I never understood why his career never took off. Bad management? It couldn’t have been the songs. Trust me, he wrote some seriously catchy songs. But the only one anybody outside my cohort remembers is “Girls Just Want to Have Fun.” That must have irked Robert (though the song helped pay for his place in the Adirondacks and a second home in Florida).

Robert Hazard died unexpectedly after surgery in Boston. He was 59.

Saturday, August 02, 2008

Buzz Bissinger (the author of Friday Night Lights) had a nice op-ed piece in last Saturday's New York Times about the perils of being a Philadelphia sports fan.

Buzz notes how his almost-25-year-old son has never seen any of Philadelphia’s four major teams (Phillies, Flyers, Sixers, Eagles) win a championship. This reminds me, once again, how fortunate I was to grow up a Philadelphia sports fan when I did. In 1974, when I was eight years old, the Flyers won the Stanley Cup. They won it again the following year. When I was 14, the Phillies won their first (and only) World Series. When I was 17, the Sixers won the NBA championship. That’s the last title won by a Philadelphia team. If I’d known that at the time, I would have gone to the parade!
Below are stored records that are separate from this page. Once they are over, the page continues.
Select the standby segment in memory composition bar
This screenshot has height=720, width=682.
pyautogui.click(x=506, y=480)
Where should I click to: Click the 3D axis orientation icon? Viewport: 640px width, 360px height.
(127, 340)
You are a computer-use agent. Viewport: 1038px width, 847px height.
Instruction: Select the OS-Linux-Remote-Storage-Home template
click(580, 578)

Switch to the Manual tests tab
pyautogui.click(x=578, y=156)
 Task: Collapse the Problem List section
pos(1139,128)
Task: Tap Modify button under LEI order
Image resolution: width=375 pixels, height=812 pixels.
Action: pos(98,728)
Buzz’s point (I think) is that Philadelphia sports fans actually relish losing in a perverse way. I’m not sure about that, but I do know that this quarter-century-long title drought has taught a generation of Philadelphians the folly of getting one’s hope up. The generic term for this is “being realistic.”
At the Newseum last week, Allyson and I saw a short “4-D” movie on the history of journalism. We were given special glasses to wear, and the 3-D effect was impressive. As for the fourth dimension, we were told we were being taken back in time. But something must have been screwed up with the museum’s time-space continuum, because, when the movie ended, we’d actually been transported 18 minutes into the future. Go figure.
Rod Stewart is the one celebrity whose enduring popularity utterly mystifies me.